Какие просторы голос его взрастили!
А он и о кочке не станет судить предвзято.
С израильской маркой, в поисках адресата,
его письмо возвращается из России.
Ну вот, и весь капитал, что трудами нажит:
живое (пока) лицо не портить гримасой скорби.
Поэт прислушивается к земле, в которую ляжет.
Задумывается о зерне, которое вскормит.
1995
     
  


СУББОТНЕЕ

Тишина и безлюдье. Царица-суббота.
Что за кайф - распрямясь от недельного гнёта,
по зелёным проулкам выгуливать дочь!
Город смотрится Питером в белую ночь.

Только идолов нет.  Изначальна  суббота.
И невольно почуешь, как зной или вес:
на незримых опорах еврейского быта
раскалённая, держится чаша небес!

Так и видятся руки безумца-араба,
на ступеньки рывками стащившие труп
и берущие галстуки из гардероба
или с кухонной полки - коробки для круп...

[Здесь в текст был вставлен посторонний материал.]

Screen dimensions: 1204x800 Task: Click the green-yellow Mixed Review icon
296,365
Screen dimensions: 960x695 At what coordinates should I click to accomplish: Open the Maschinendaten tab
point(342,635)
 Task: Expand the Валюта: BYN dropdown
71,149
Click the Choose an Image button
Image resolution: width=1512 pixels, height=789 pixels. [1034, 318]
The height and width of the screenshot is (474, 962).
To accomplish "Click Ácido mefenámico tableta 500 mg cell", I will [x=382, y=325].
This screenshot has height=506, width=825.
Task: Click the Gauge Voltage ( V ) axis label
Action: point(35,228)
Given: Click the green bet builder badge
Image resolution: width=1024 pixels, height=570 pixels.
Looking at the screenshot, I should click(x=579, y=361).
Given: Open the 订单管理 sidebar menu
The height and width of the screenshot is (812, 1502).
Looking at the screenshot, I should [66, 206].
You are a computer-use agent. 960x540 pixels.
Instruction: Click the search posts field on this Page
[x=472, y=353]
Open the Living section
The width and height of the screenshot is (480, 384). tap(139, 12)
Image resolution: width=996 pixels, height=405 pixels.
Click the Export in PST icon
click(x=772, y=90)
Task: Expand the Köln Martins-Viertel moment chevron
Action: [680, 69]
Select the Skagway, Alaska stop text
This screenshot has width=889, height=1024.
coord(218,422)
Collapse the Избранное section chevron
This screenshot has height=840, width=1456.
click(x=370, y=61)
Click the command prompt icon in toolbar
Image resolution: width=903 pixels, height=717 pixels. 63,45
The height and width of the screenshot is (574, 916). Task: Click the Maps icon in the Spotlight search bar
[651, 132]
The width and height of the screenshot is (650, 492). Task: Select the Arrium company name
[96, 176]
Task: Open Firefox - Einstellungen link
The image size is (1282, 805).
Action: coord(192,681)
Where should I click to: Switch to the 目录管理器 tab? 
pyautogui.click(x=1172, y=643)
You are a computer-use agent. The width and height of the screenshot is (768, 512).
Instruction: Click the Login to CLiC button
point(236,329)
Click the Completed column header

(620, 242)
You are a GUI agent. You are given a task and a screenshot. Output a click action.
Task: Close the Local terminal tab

Мне, с ноздрями, поныне забитыми гарью
душегубок, изгою, любившему Русь, -
за домашний грешок Авраама с Агарью
так платить? И куда я теперь уберусь?

Тот, Кто смотрит за нами, скрываясь в истоме
африканских небес, - не скупится на гнёт.
Не меняет убийцу и жертву местами.

А в субботу автобусов нет... Не рванёт.

1995




 ПРОКЛАМАЦИЯ

"Сделать отсутствующими присутствующих!
(Мина клоуна, непреклонный жест),
пляж расстрелять автоматом трясущимся,
в школьном автобусе школьников сжечь -
так создадим палестинскую нацию!
Гнать евреев - арабская честь!
Была и будет не вашей, а нашею
земля, где вздумалось вам осесть".

Вонючка с харей снулого хариуса,
в бессменном хаки стервец-герой.
О, как растроганно лобызаются
миротворцы с куриной его куфиёй!
И ничего, что тверская уборщица -
"Чур меня, чур!" - закрестилась бы вслед, -
он предводитель народа борющегося,
такой, как есть, и другого нет!

А мы, хоть щека от пощечин синяя,
хоть бойней разит от арабских газет,
кричим друг на друга: "Хватит насилия!
Уступим полдома - это ж сосед!"
...Господа, до того как соседа под руки
вы введете - рассесться в нашем дому,
уважая известные ратные подвиги
генералов-гиен, подвластных ему,

заморочив нам головы, руки выкрутив,
запретив отвечать на камень и нож,
приводя аргументы большой политики,
для которой всякий партнер хорош,
подкупив еще одного инсталлятора,
чтоб создать парламентский перевес
и рвануться совести наперерез
ради выгод Ясера Бесноватого, -

господа, владельцы счетов и истины,
истеричное втирчивое жидовьё,                            
я, мишень для ножа, гранаты и выстрела,
напоследок шлю вам проклятье свое.

Если сей народец лишен достоинства,
предлагает в ответ на резню -гешефт,
я к нему не причастен - поклон до пояса! -
аплодирую нашим врагам в душе! 

1996





***
     Думы мои, думы мои,
     лыхо мэни з вамы...
                                Т. Г. Шевченко

Мыслям, небо пересекшим, оказалось негде сесть.
До блаженного зимовья им уже не дотянуть.
Я бы проклял ваши ружья, ваших псов и вашу спесь,
только что с вас взять, убийцы - в этом ваша суть.
Есть земля, где похоронят; где услышат - нет земли.
Сядьте, птицы: вот ладони, на которых вы росли.
Как проснулись, так усните: невесёлый, но итог.
Лишь на выстрел не вспорхните - на свинца глоток.